## start Supplied passage

As the world gathers for the Paris climate conference in December 2015, a look at the goals, outcomes and Canadian contributions to five of the most significant previous United Nations climate conferences

AT TIMES, IT MIGHT SEEM like the world’s political leaders have been negotiating and debating on legally binding treaties to cut carbon dioxide and other greenhouse gas emissions forever. In fact, it’s only been happening for just over two decades.

COP 15 in Copenhagen, Denmark, in 2009

The process started in 1992 at the Earth Summit in Rio de Janeiro, an 11-day marathon led by Canadian Maurice Strong, then secretary-general of the UN Conference on Environment and Development, when 196 countries adopted the United Nations Framework Convention on Climate Change. “Countries understood then that we needed to address climate change,” says Janos Pasztor, United Nations assistant secretary-general on climate change.

The convention, which took effect in 1994, was an agreement to stabilize atmospheric concentrations of GHGs at levels below those that might cause “dangerous” extremes of climate change. A year after that, Berlin hosted the ­first formal United Nations climate change conference (or COP, for “Conference of the Parties”). It was at COP 1 that member nations began negotiating speci­fic limits, obligations and processes to meet this goal. While each subsequent COP meeting has built on its predecessors, some have been more pivotal than others. This article focuses on five such meetings — their aims, achievements, stumbling blocks and Canada’s role — to give context for the results just seen at the recent COP 21 treaty meetings in Paris.

## end Supplied passage

Requirement 1:
Answer these questions from the climate conference passage:
(a) Who led the 1992 Earth Summit in Rio de Janeiro?
(b) Which city hosted the first formal United Nations climate change conference?
(c) In what year did the United Nations Framework Convention on Climate Change take effect?
Requirement 2:
Write a continuation of the passage on United Nations climate conferences, picking up after its final sentence.

## start Dataset

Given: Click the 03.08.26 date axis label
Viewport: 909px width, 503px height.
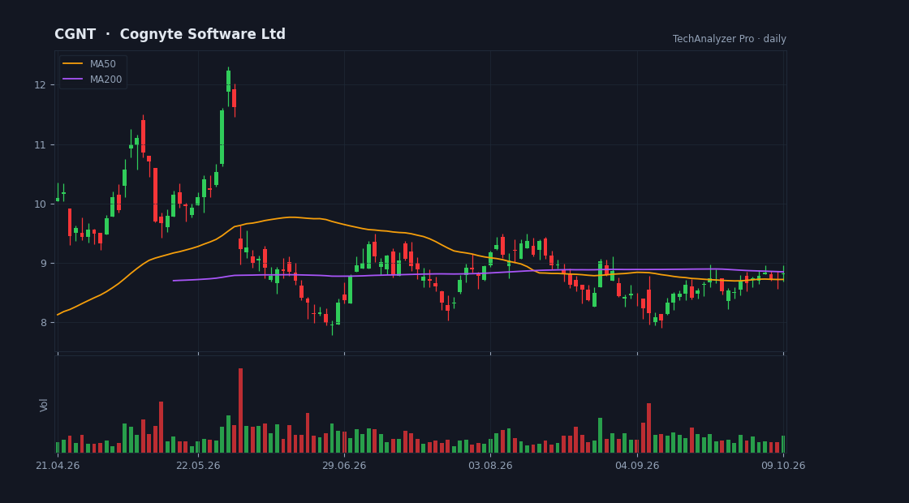Looking at the screenshot, I should coord(490,466).
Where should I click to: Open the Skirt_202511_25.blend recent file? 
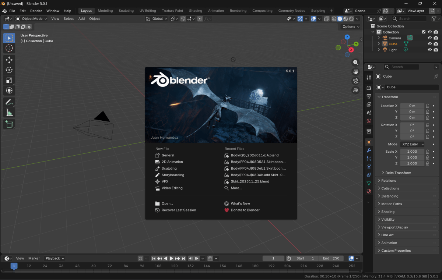250,181
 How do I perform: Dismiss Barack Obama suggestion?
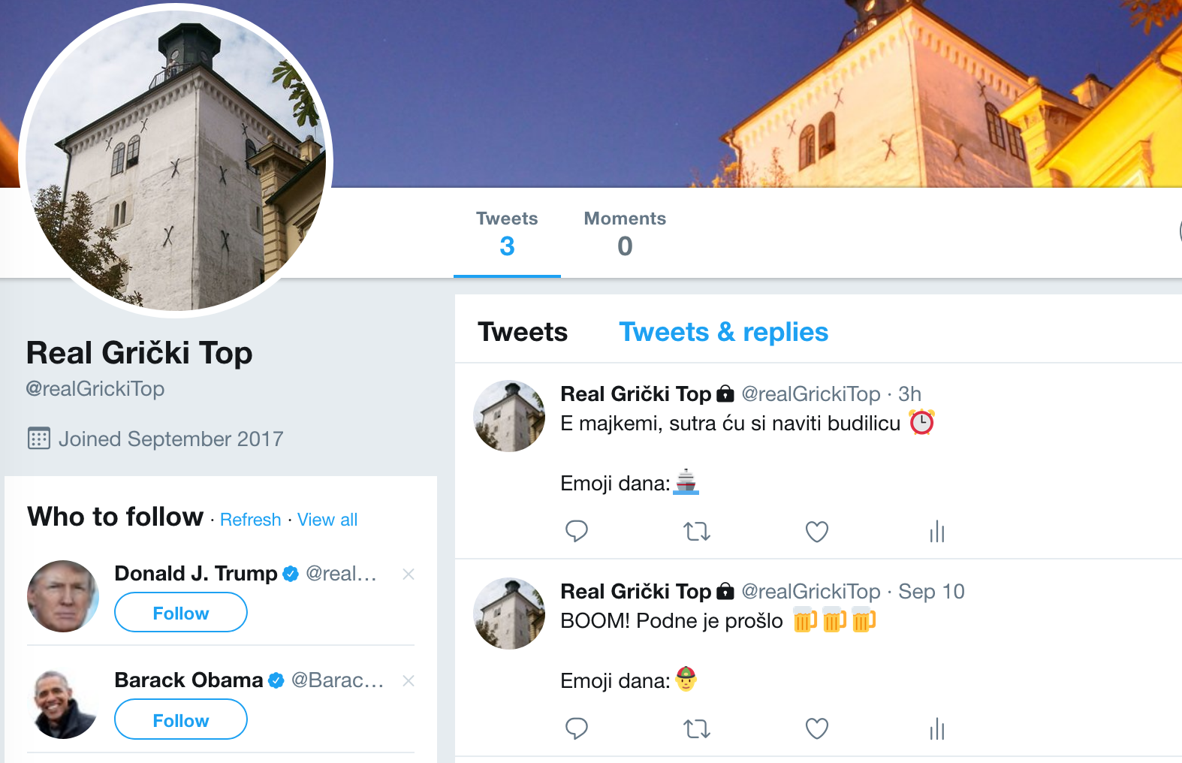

## end Dataset

Written reply 1:
(a) Canadian Maurice Strong, then secretary-general of the UN Conference on Environment and Development.
(b) Berlin.
(c) 1994.

Written reply 2:
KYOTO, JAPAN (COP 3) DEC. 1-10, 1997

Focus: Even as the UNFCCC took effect, it was clear that countries’ initial pledges and financial commitments were inadequate to meet its goals. By the time of the third annual meeting in Kyoto, there was ample desire and momentum for a follow-up agreement.

Outcome: Members adopted the Kyoto protocol, under which 37 industrialized nations (plus emerging European economies) agreed for the first time to legally binding targets and timetables for lowering GHG emissions. Developed countries were singled out based on the principle that they were responsible for and had economic benefit from most of the GHGs added to the atmosphere in the past 150 years. Collectively, they agreed to cut annual emissions an average of five per cent below 1990 levels between 2008 and 2012.

Challenges: The Protocol would only take effect once 55 parties to the UNFCCC ratified it, provided that group included developed nations that together accounted for at least 55 per cent of 1990s-level CO2 emissions from developed countries. Also, the structure that bound developed countries to cuts while exempting developing nations was incomplete: developing nations omitted included China, India, Korea and Brazil. And even the means by which developed countries could meet reduction targets was eased — largely because of pressure from the United States — to include forestry and farming practices that provide carbon “sinks” (e.g., planting trees to absorb atmospheric carbon instead of just cutting emissions). “Countries have long been worried that taking climate action would put them at a competitive disadvantage in the global market,” says Pasztor.

Canada’s role: “In the early days, Canada was very productively engaged,” says Melissa Harris, project manager for climate change mitigation and energy with the International Institute of Sustainable Development. This was true under Conservative and Liberal governments. In fact, Canada played a central role in the negotiations that created the Kyoto Protocol, while backing the U.S. position on carbon sinks.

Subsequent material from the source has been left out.